For the second time this season, a San Francisco Giants pitcher went the distance in a losing effort, when Tim Hudson allowed a ninth inning, two-out triple to Starling Marte, who then scrambled home on the throwing error by Ehire Adrianza, allowing the Pittsburgh Pirates to plunder this one from the Giants, 2-1. Marte, who was originally called out at the plate, was signaled safe after the play was reversed in New York, becoming the first such use of Instant Replay, to settle the outcome of a game.
The Giants tried that formula that served so well in Atlanta, by scoring a single run early, and then allowing the Pirates to tie it up, but the wheels fell off the cart at that point when the Giants were unable to carry out their end of the deal by scoring at least one more run, falling instead to the Pirates, even though they had everything going in their favor.
San Francisco had that valiant come-from-behind victory last night, their six-game winning streak (10 of 11), the fact that they scored first, and the fact that their staff ace Tim Hudson was on the mound, all to no avail. It was a classic pitching duel between Charlie Morton and Tim Hudson for eight full innings, before Tony Watson came in to pitch the ninth. If the Giants had an Achilles Heel tonight, it was the come-backer. They hit five back to Morton while he was pitching, while Tony Watson coaxed another one from Michael Morse leading off the ninth.
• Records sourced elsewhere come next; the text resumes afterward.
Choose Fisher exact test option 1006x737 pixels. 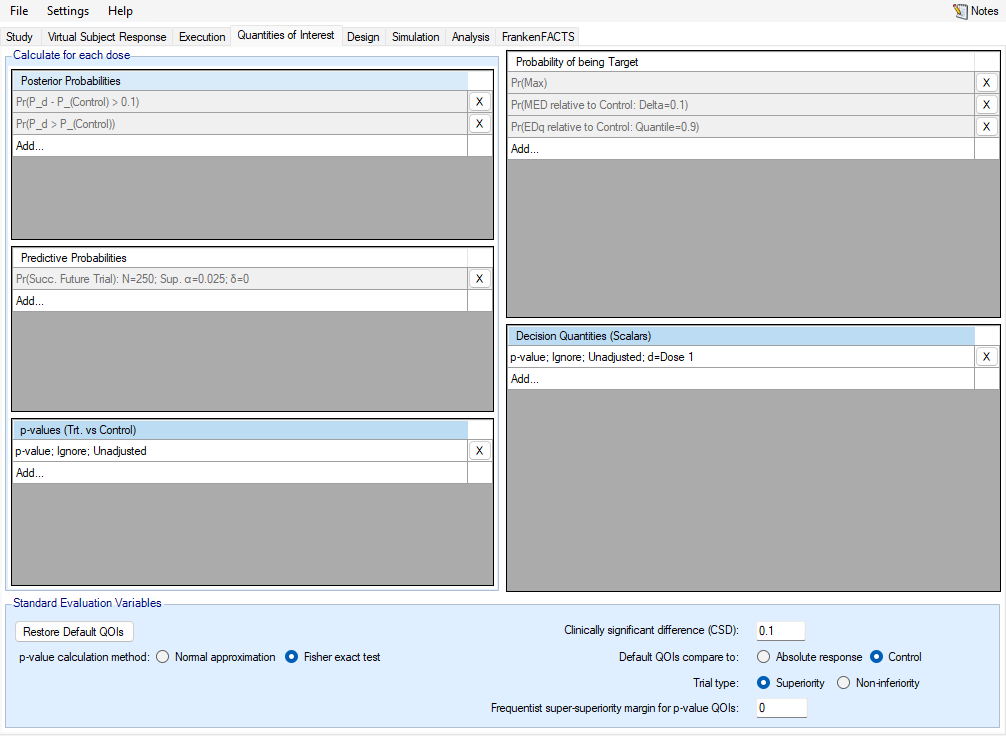coord(292,657)
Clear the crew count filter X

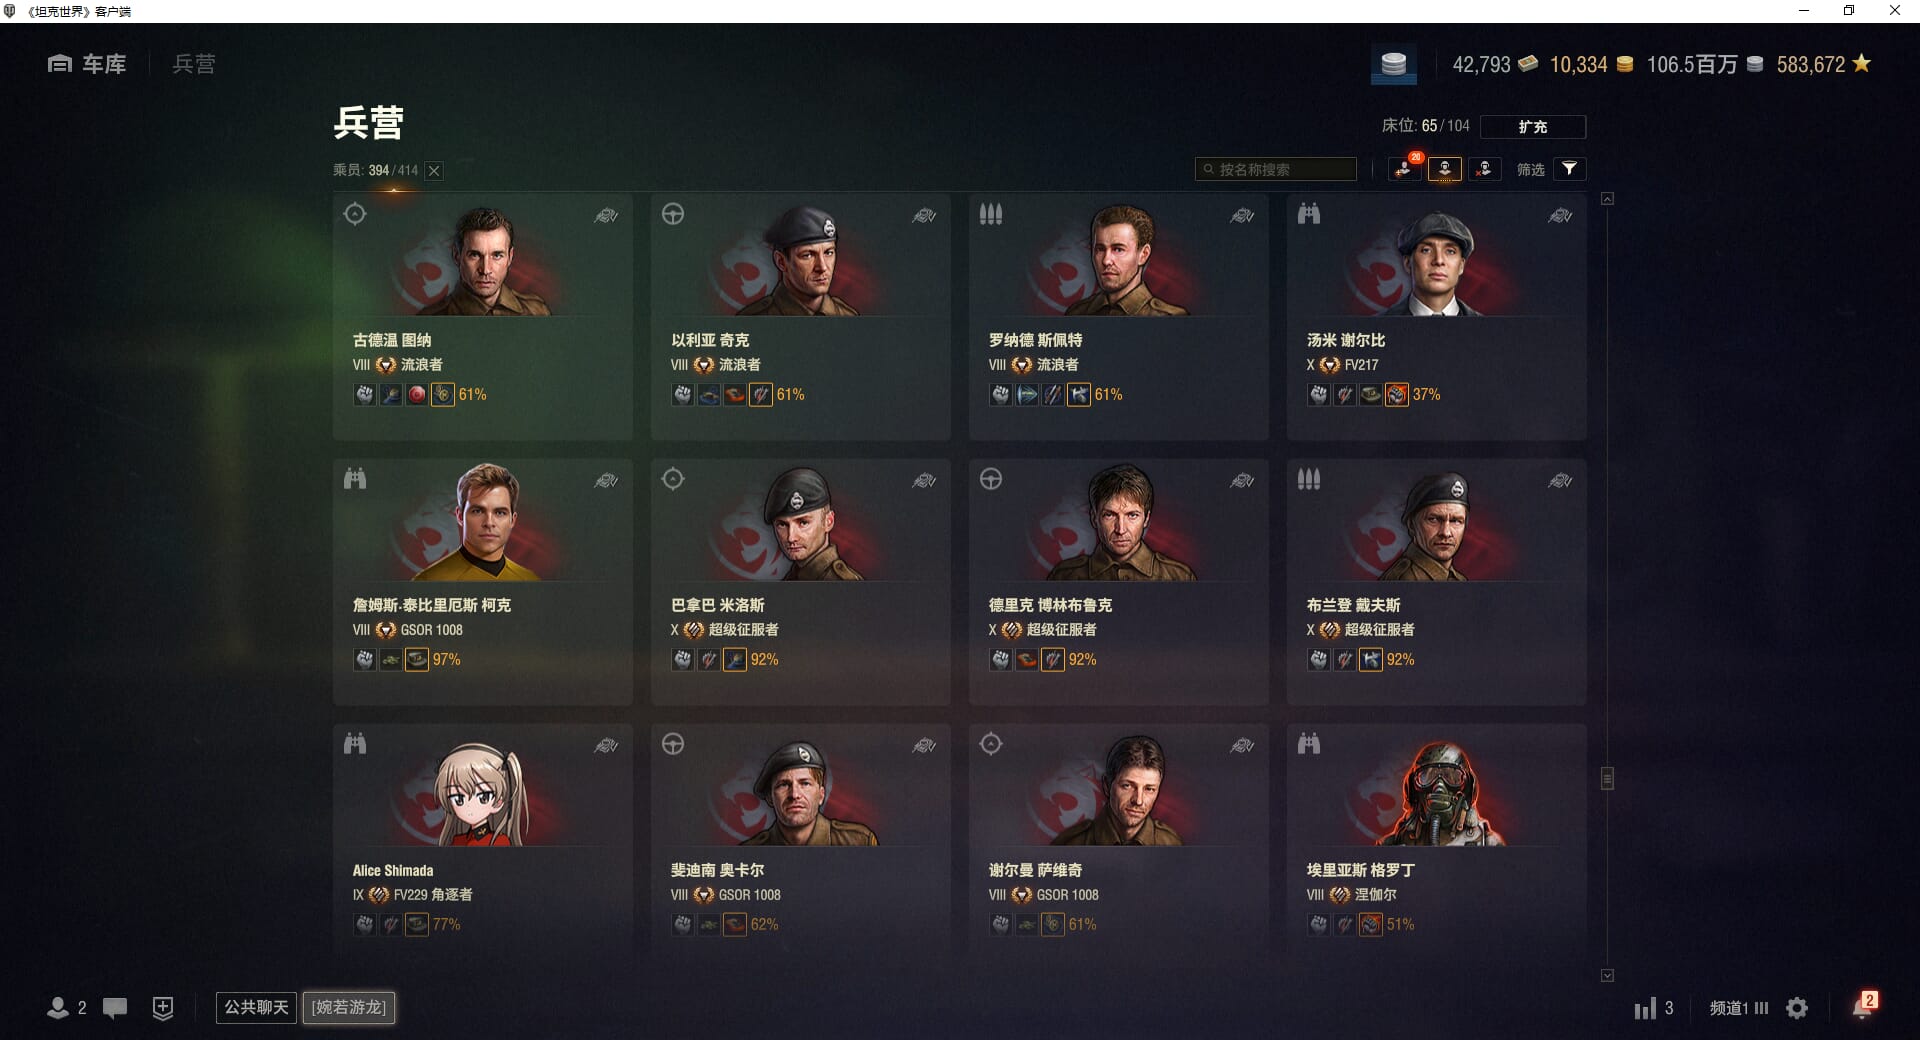coord(434,171)
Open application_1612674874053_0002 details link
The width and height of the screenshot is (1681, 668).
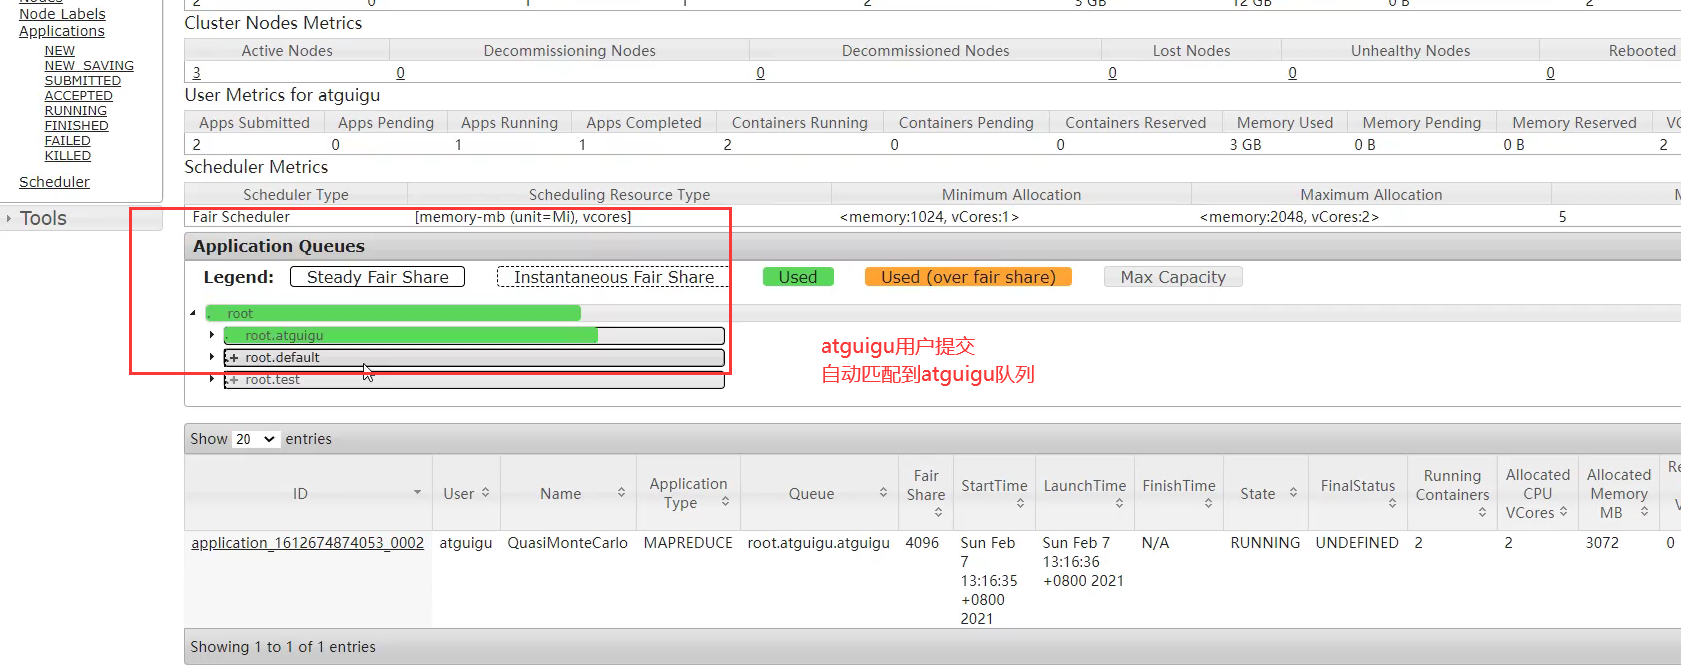(x=307, y=543)
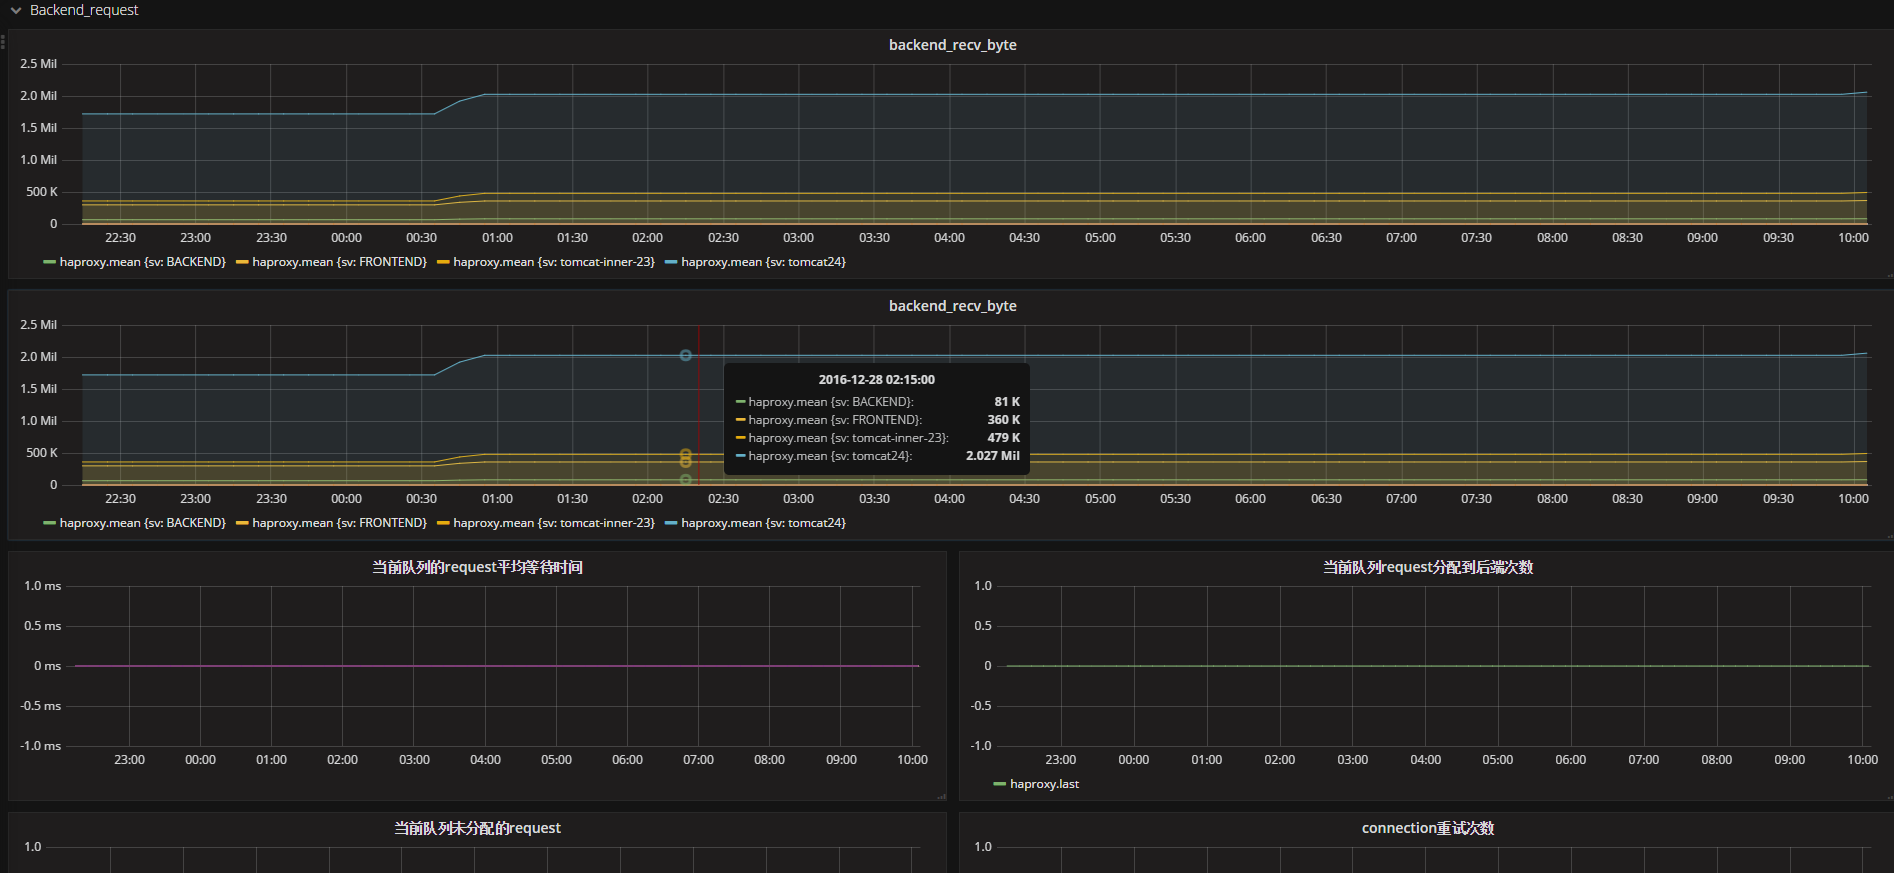
Task: Open the lower backend_recv_byte panel title menu
Action: pyautogui.click(x=952, y=306)
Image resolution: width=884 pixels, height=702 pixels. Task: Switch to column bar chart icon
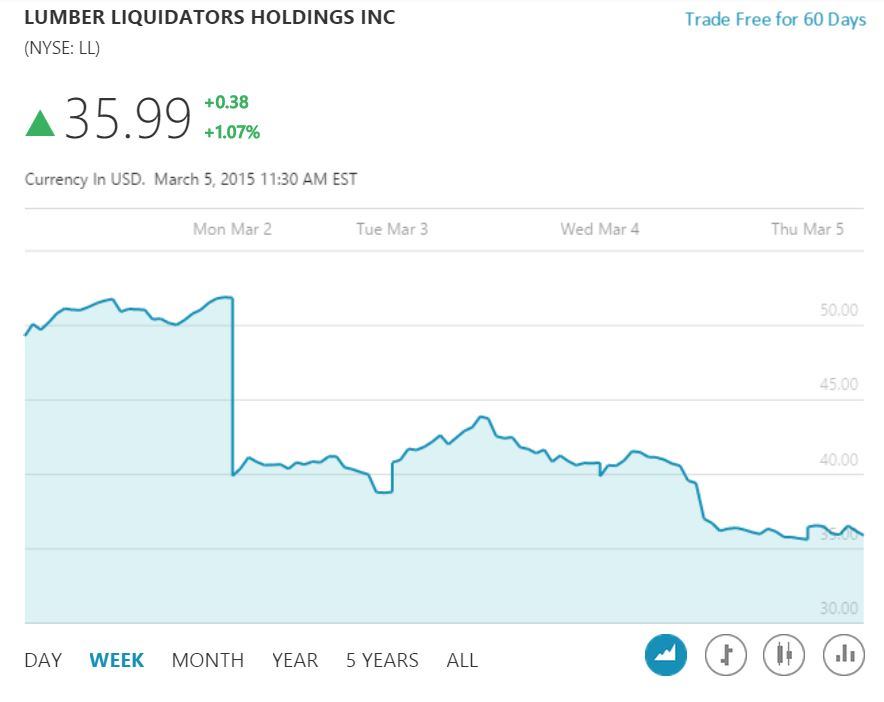click(x=843, y=656)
Morton’s totals were eight innings pitched, one run allowed (unearned), three hits, two walks with three strikeouts. Tony Watson pitched one shaky inning, allowing no runs on two hits, but got the win because he managed to keep the Giants from scoring in the ninth.
Tim Hudson, the iron man of the Giants this season, started and went the distance, giving up two runs on six hits, with a walk and five strikeouts. By pitching eight and two-thirds innings tonight, Hudson became the first Giants pitcher to go at least seven innings in his first seven starts, since Vida Blue did it nine times starting off the 1981 season.
Pablo Sandoval went 0-4 today, with two strikeouts and a come-backer. Going into the game he was 1-53 with two strikes on the count; after today, he is 1-56. I continue to question why Pablo does not take conventional steps to break out of his slump. He does not shorten up on the bat, he does not compact his swing, and he does not appear to try to stay inside the strike zone any more than he ever does. He does not seem to want to take ownership of his futility, which I find disconcerting.
We all knew the the streak of consecutive victories would end. We all knew the Giants were not going to go 10-0 on this road trip, so when the Pittsburgh Pirates came out on top, all I can say is, 9-1 is still OK with me.
Tomorrow, we need Tim Lincecum to pitch another quality start, because we need to take this series. Despite the demoralizing way the game ended, I still am a full supporter of Instant Replay. I’d rather they got it right, than win a game on a bad call.